Uma segunda presidência de Trump levantaria questões reais sobre o futuro da NATO, que se encaixariam novamente no objetivo de Putin de dividir, ou até mesmo destruir, a aliança. O New York Times relatou, por exemplo, em 2019 que Trump, numa conversa particular, falou sobre a saída da organização que ele criticava com frequência – uma medida que, se fosse concretizada, representaria uma grande vitória para a Rússia. Qualquer ação na Ucrânia que prejudique Biden pode ajudar Trump e a sua futura campanha, fator que pode entrar nos cálculos de um líder russo que já interferiu nas eleições dos EUA com o objetivo de ajudar o 45.º presidente.
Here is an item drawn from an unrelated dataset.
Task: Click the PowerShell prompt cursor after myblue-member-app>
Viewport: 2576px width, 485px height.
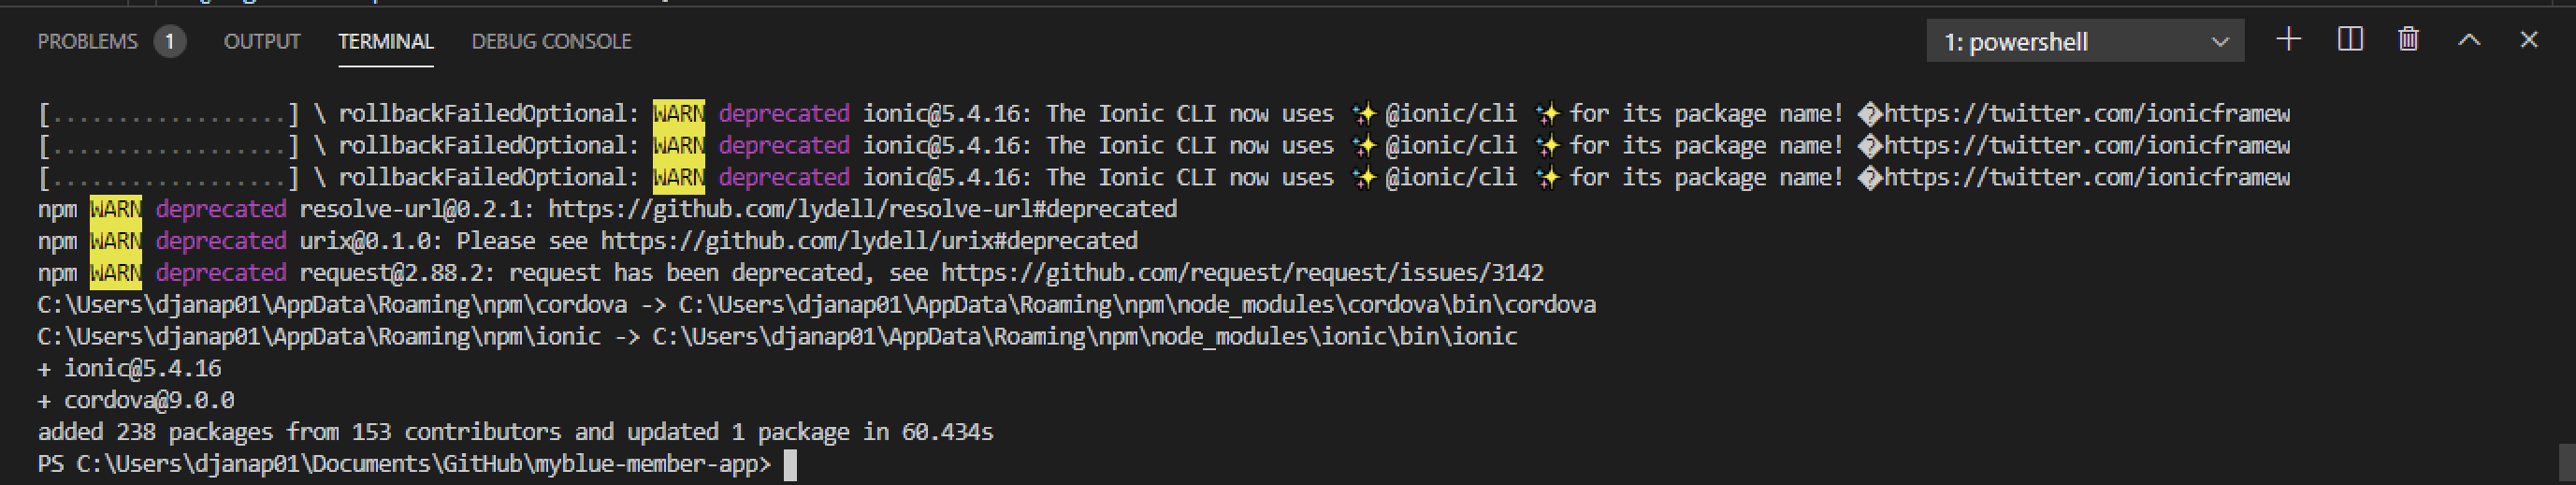Action: pos(790,465)
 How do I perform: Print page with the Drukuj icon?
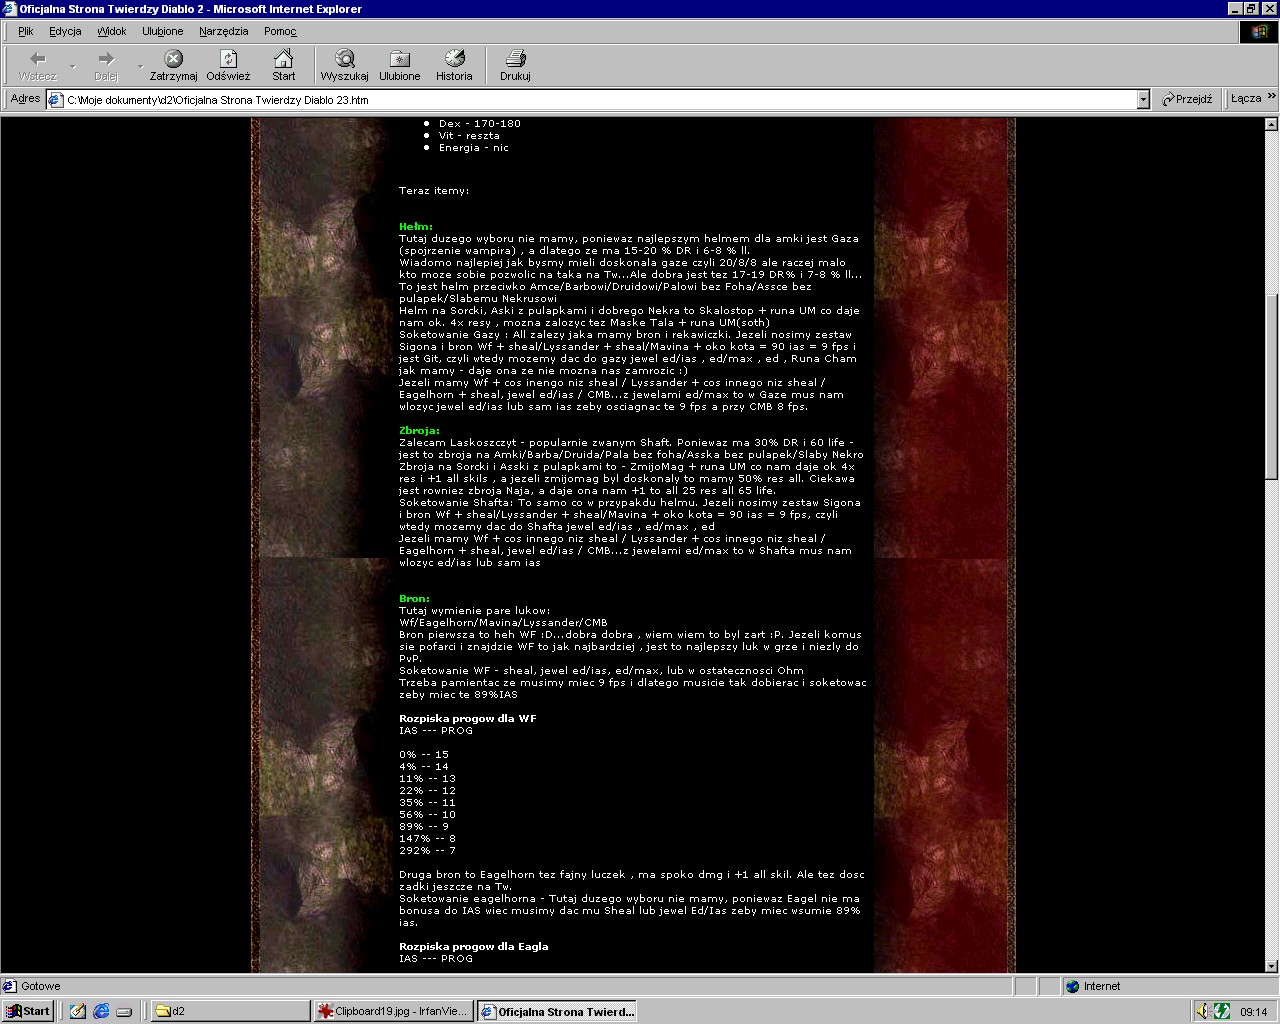coord(515,59)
Uma presidência que já tem problemas

Os comentários de Trump, no fim de semana, foram claramente destinados a indicar aos republicanos a forma como prejudicar Biden na eventualidade de uma invasão russa. O Partido Republicano passou meses a construir uma mensagem eleitoral centrada na ideia de que Biden é fraco e incompetente e que o mundo perdeu o respeito pelos EUA com a saída de Trump, o homem forte.

Biden transmitiu uma advertência direta a Putin sobre as ações dos EUA - incluindo sanções que podem prejudicar a economia russa no caso de uma invasão - numa chamada telefónica no sábado. No entanto, os seus contactos frequentes com o líder russo podem deixá-lo vulnerável a acusações de conciliação, se Putin ignorar os avisos dos EUA e cruzar a fronteira da Ucrânia.

Os líderes republicanos também querem chamar a atenção para os preços elevados da gasolina e de bens essenciais causados sobretudo pela pandemia para retratar a gestão económica de Biden como um desastre, apesar de ter revelado as estatísticas de empregos mais fortes das últimas décadas. Muitos dos eventos sucessivos que resultariam de uma invasão russa da Ucrânia poderiam ser benéficos para o Partido Republicano.

A presidência de Biden já está vacilante. O seu índice de aprovação caiu para 41% numa nova sondagem da CNN/SSRS divulgada na semana passada e uma invasão russa da Ucrânia aprofundaria a sensação de crise que já se abate sobre a Casa Branca. A história sugere que presidentes com tantos problemas sofrem derrotas pungentes nas eleições do seu primeiro mandato. A sondagem da CNN, realizada em janeiro e fevereiro, revelou que apenas 45% dos eleitores democratas e de inclinação democrata queriam que o partido reelegesse Biden em 2024, enquanto 51% preferiam um candidato diferente. Porém, não houve notícias muito melhores para Trump, com 50% dos eleitores republicanos e de inclinação republicana a querer que o Partido Republicano o reelegesse e 49% a preferir um candidato alternativo.

É improvável que Biden receba muita confiança da parte dos eleitores, apesar de alguns erros retóricos, pelo esforço bem-sucedido e multifacetado para unir os aliados da NATO dos EUA e construir um conjunto de sanções para Moscovo, se este invadir a Ucrânia.

Qualquer decisão da parte de Putin de desistir à beira de uma invasão e retirar as suas forças permitiria ao presidente argumentar, no período que antecede as eleições, que a sua força e liderança levaram a Rússia a recuar. No entanto, é improvável que o líder russo diminua a pressão sobre a Ucrânia - mesmo que não chegue a invadir - e, sem dúvida, planeia ser uma dor de cabeça constante para os EUA e Biden.